Would you print, word for word, only the lines running from the line with "Select the Anonymous" to the last line of the entries, without the pictures?

%%

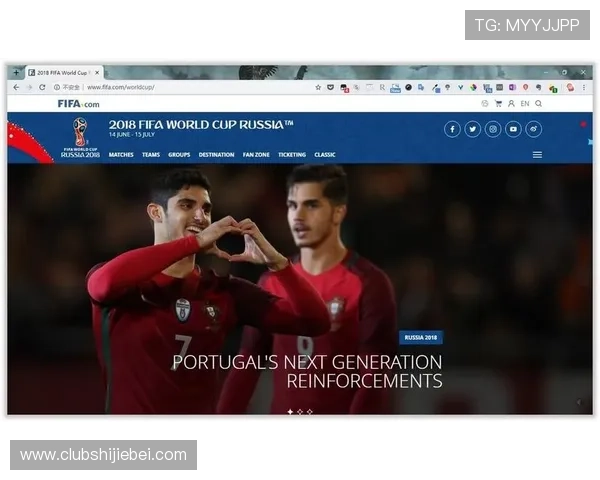Open the MATCHES menu item
This screenshot has height=480, width=600.
click(121, 155)
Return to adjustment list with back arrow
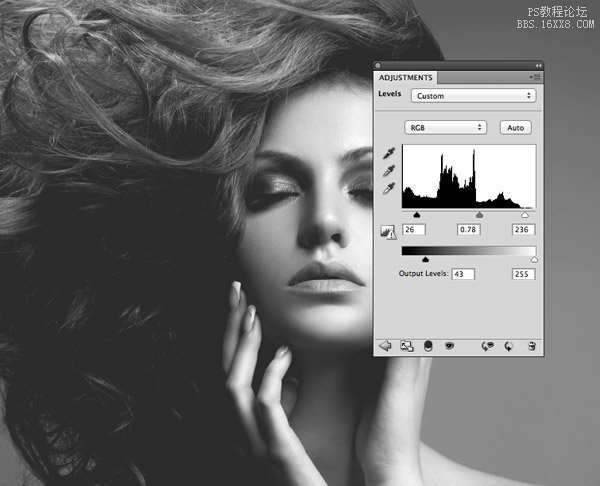Viewport: 600px width, 486px height. pos(385,346)
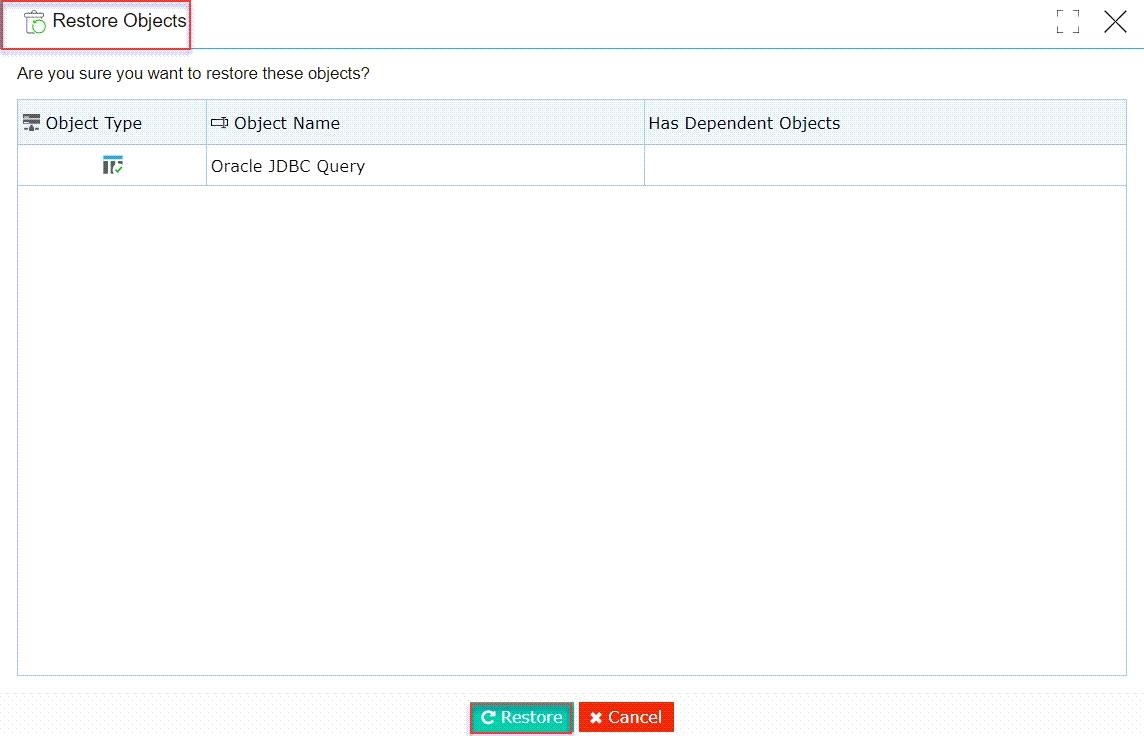1144x736 pixels.
Task: Click the empty Has Dependent Objects cell
Action: (885, 166)
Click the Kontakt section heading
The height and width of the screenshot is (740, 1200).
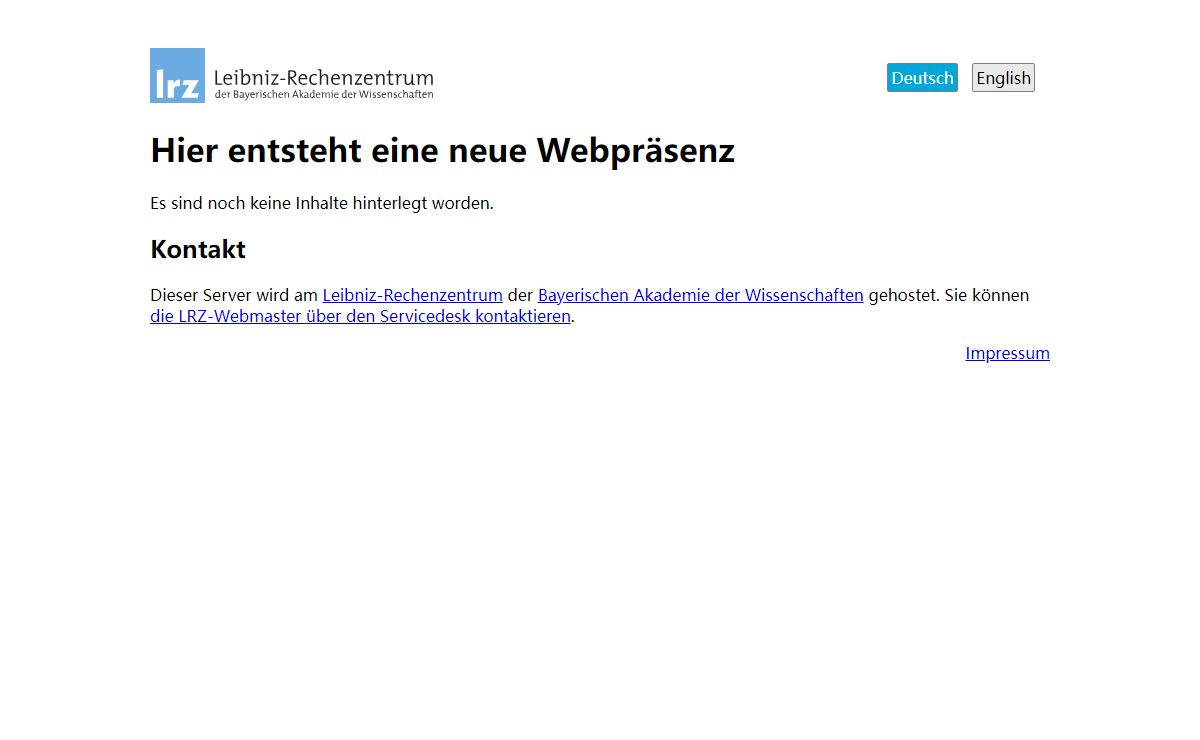(198, 249)
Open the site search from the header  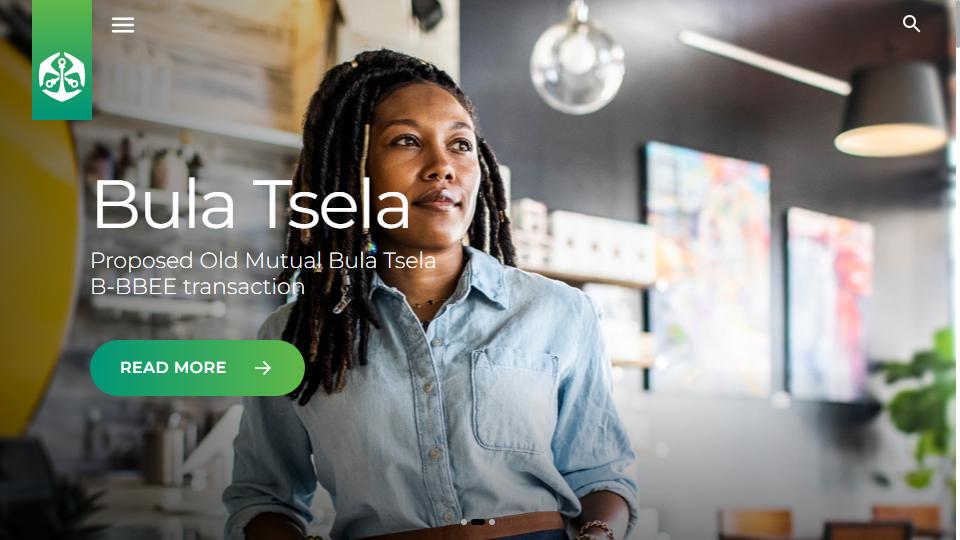click(x=911, y=24)
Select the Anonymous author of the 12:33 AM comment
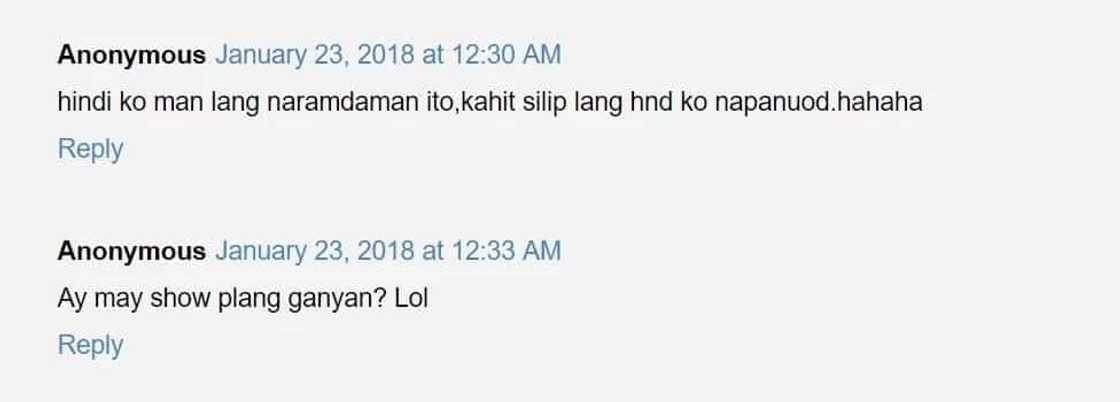 click(131, 251)
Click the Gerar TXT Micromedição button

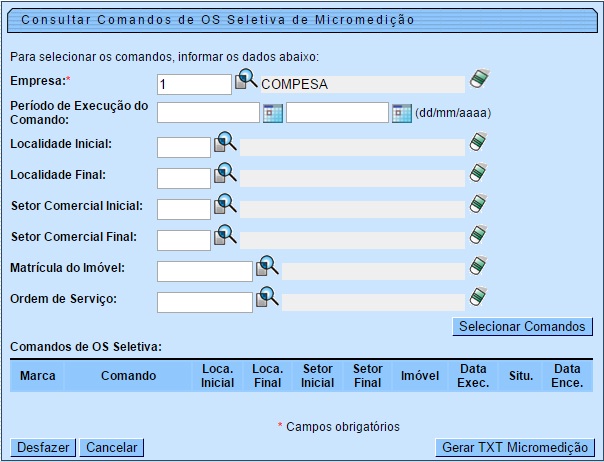(516, 447)
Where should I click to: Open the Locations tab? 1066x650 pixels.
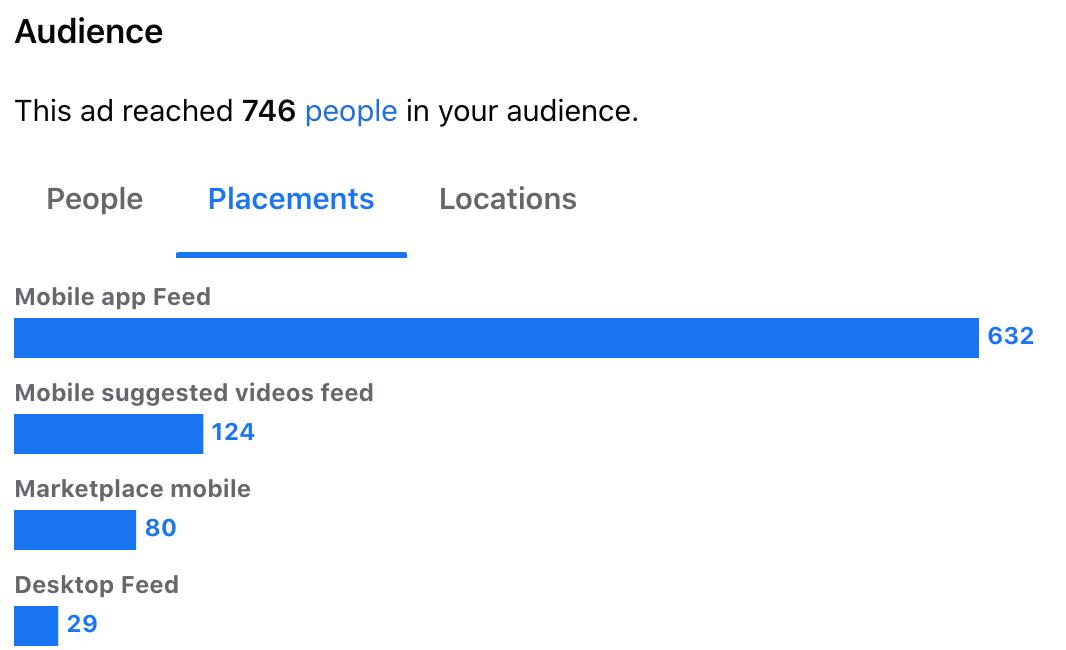508,199
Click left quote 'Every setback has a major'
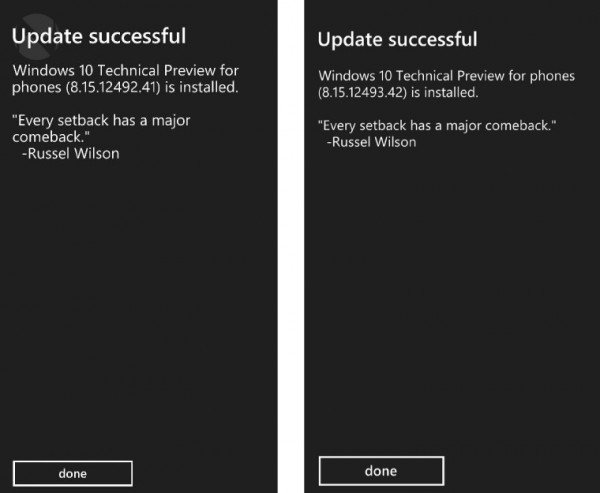 click(x=101, y=120)
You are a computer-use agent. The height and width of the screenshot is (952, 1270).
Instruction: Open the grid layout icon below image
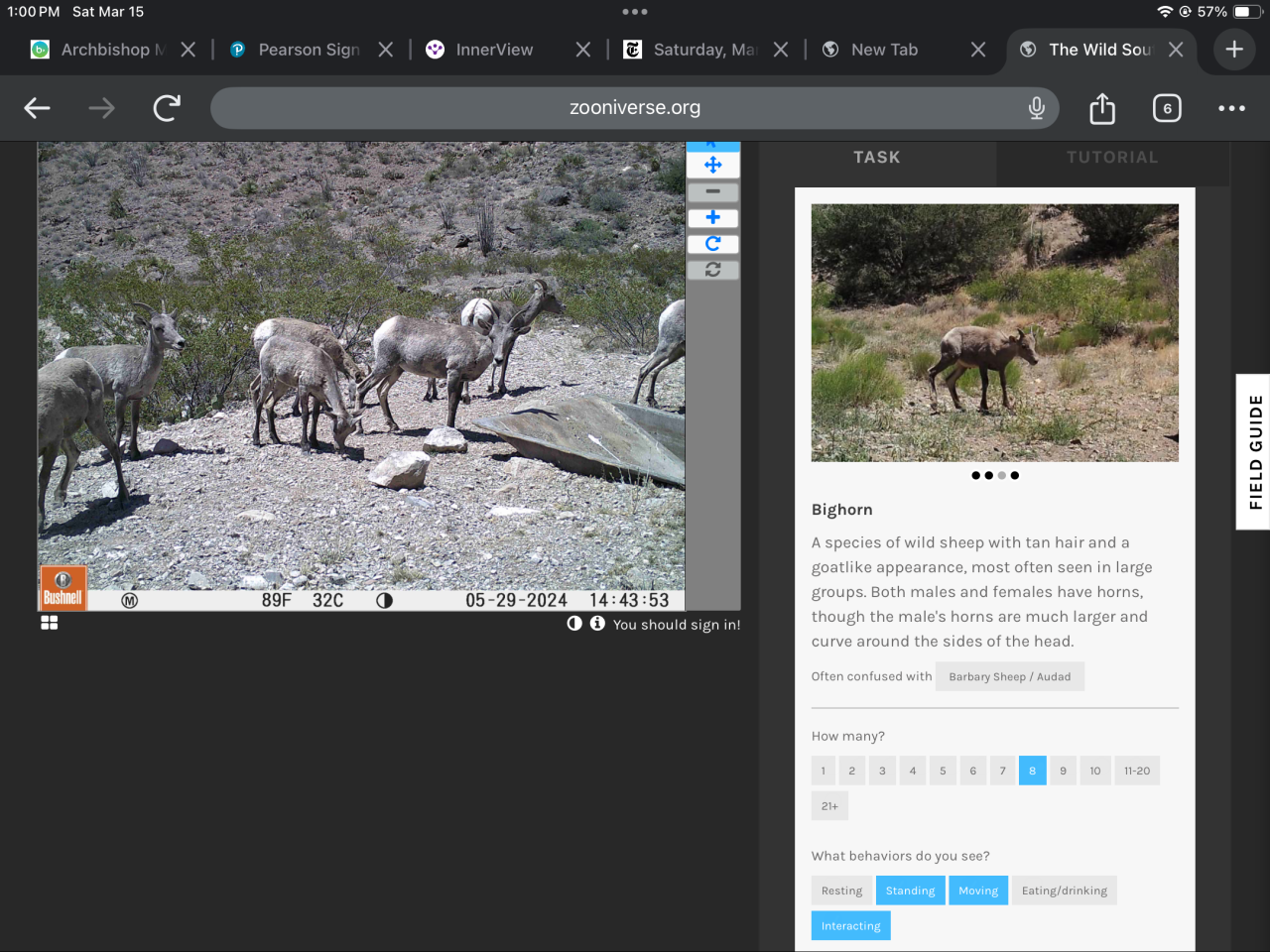tap(49, 623)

%%

# Reply to the task:
Select the Anonymous author of the 12:33 AM comment
 click(131, 251)
Click the Gerar TXT Micromedição button

(516, 447)
Where should I click to: Open the Locations tab? 1066x650 pixels.
508,199
Click left quote 'Every setback has a major'
 click(x=101, y=120)
You are a computer-use agent. The height and width of the screenshot is (952, 1270).
Instruction: Open the grid layout icon below image
tap(49, 623)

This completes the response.